EDITORIAL: Commending the proactive approach of athletics
While it may have seemed a bit premature for Central Michigan University athletics to dump sophomores Austin White and Joe Sawicki and freshman Danel Harris from the football program just a day after the police announced charges against them, it was a move that made the best of an awful situation.
While all of the players are innocent until proven guilty, at this point, this is not the type of distraction the program needs. Removing them from all team-related activities sends a strong message that distractions and off-the-field controversies will no longer be tolerated.
Giving a proactive response to the arrests shows, at the very least, the football team is focused on what it needs to be focused on: Football.
Leaving White, Sawicki and Harris on the team, even for several more months, isn't something that would help the team. As CMU Athletics said in a news release: "None of the three players have officially appeared in a CMU jersey."

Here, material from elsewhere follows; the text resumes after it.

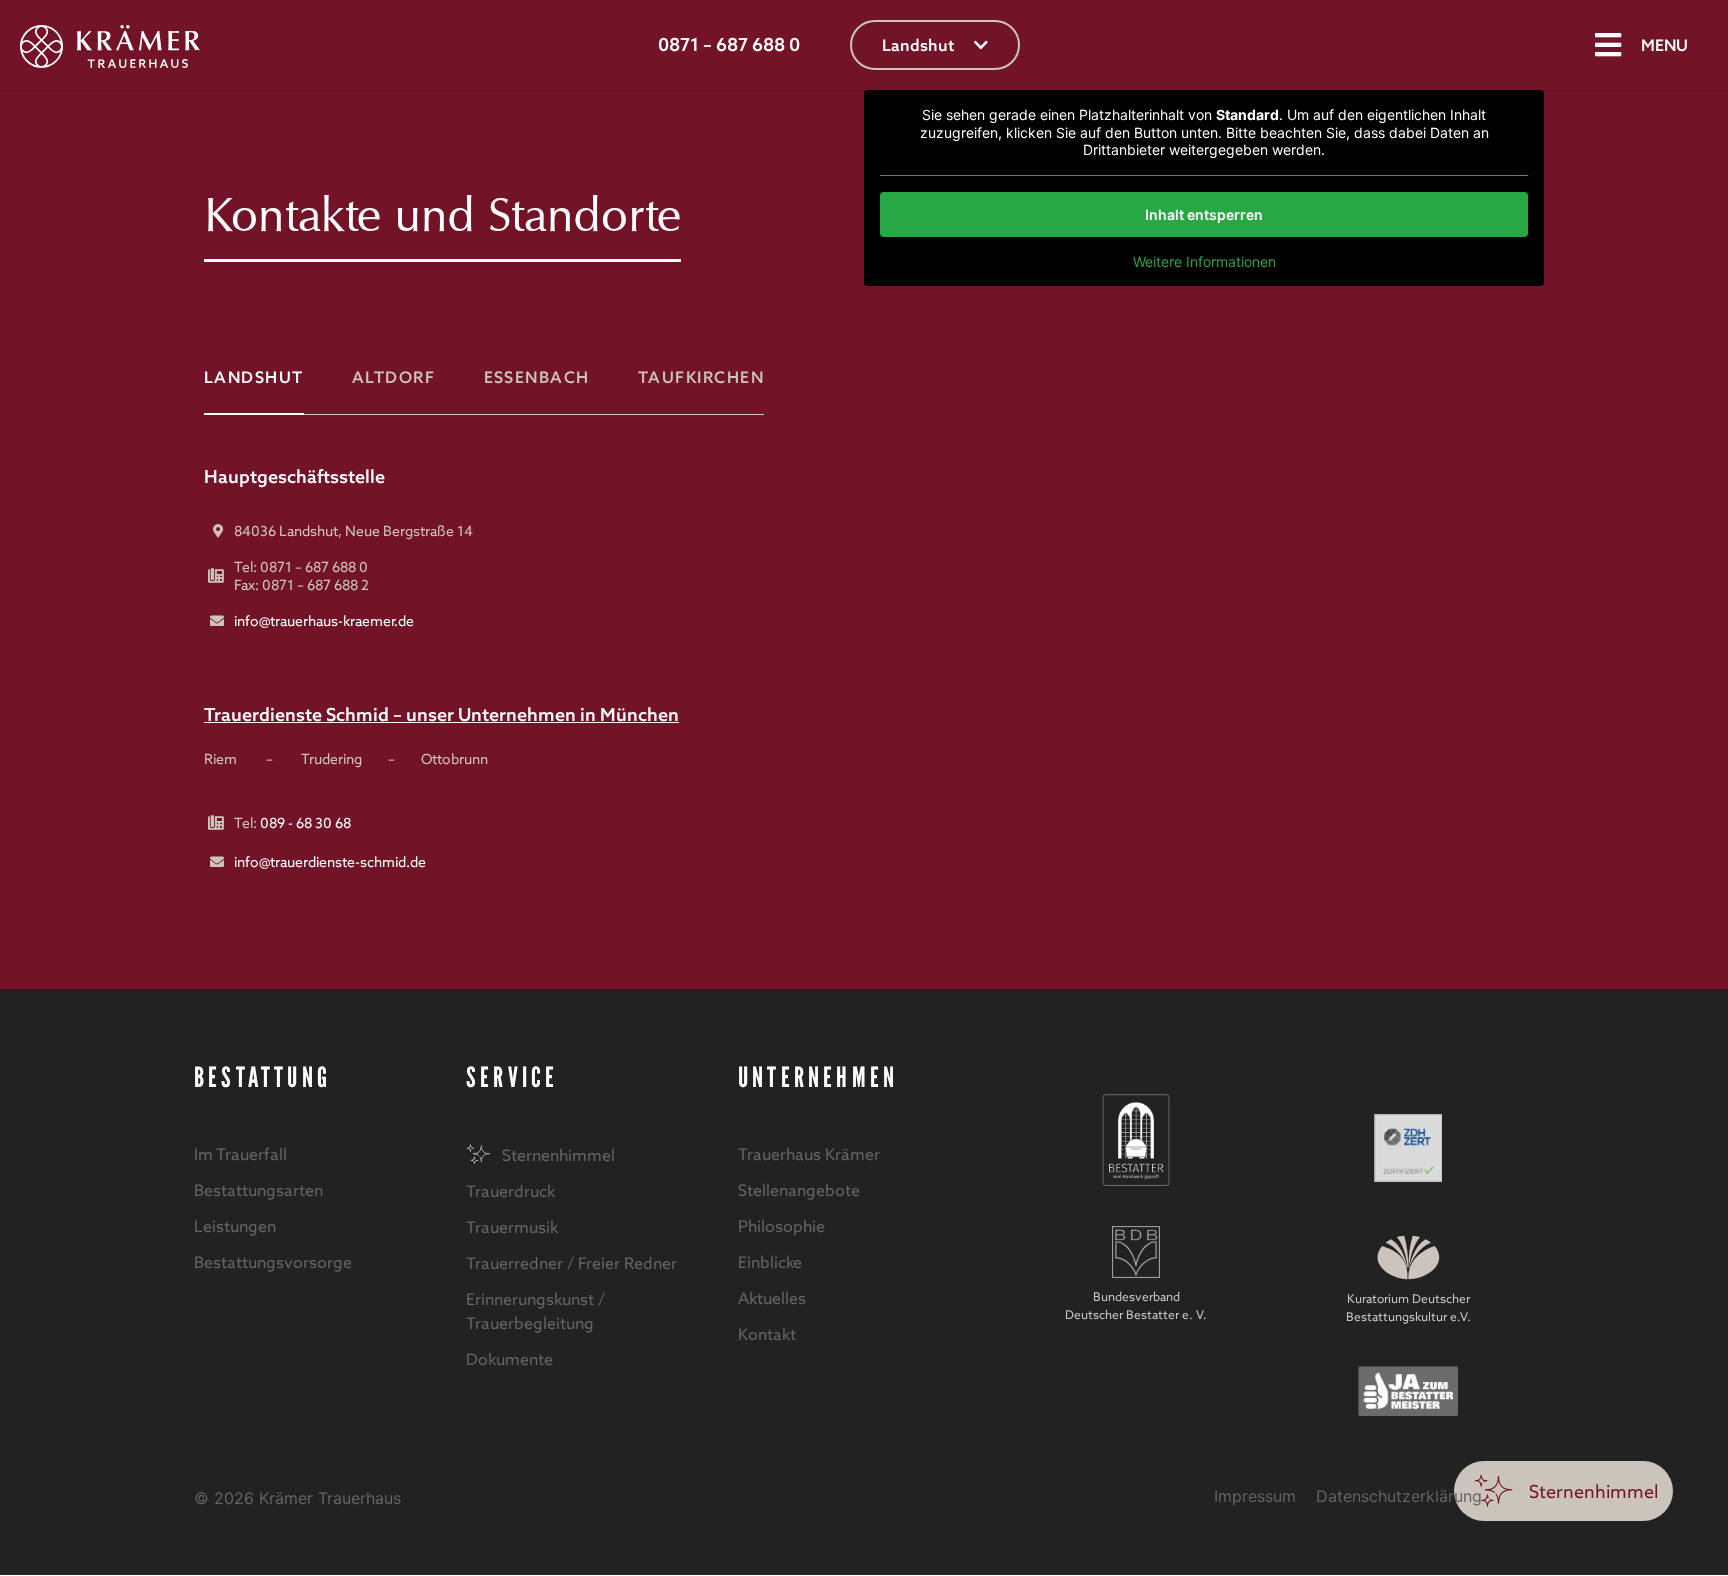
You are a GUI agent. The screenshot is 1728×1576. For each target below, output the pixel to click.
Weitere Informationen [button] (1204, 261)
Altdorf (393, 377)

If athletes as a whole, and football players even moreso, are to be held up as ambassadors of our school, then they should be judged to a stronger degree than the rest of the student body. The discovery of evidence substantial enough to investigate and arrest three students on serious charges serves as more than adequate reason for their dismissal.
Athletics took a risk when it dismissed White and the other two players before any convinctions have been handed down, and there remains a scenario in which some or all of the players will have a legitimate claim to reinstatement if the case against them collapses. However, it was more important to send a message of zero tolerance and remove both a source of distraction and potential further trouble from a team whose morale is still recovering from a difficult campaign last year.
White was dumped unceremoniously by the University of Michigan. Coach Enos took a chance on him, recognizing that his talent merited a second chance. He gave him another shot after a disciplinary slip-up in the fall, reinstating him as a player only months before this current fiasco.
Enos' apparent willingness to walk away from a player he invested so much in shows a new willingness by our football team to take the moral high ground. Now is the time for the program to rack up more than just moral victories.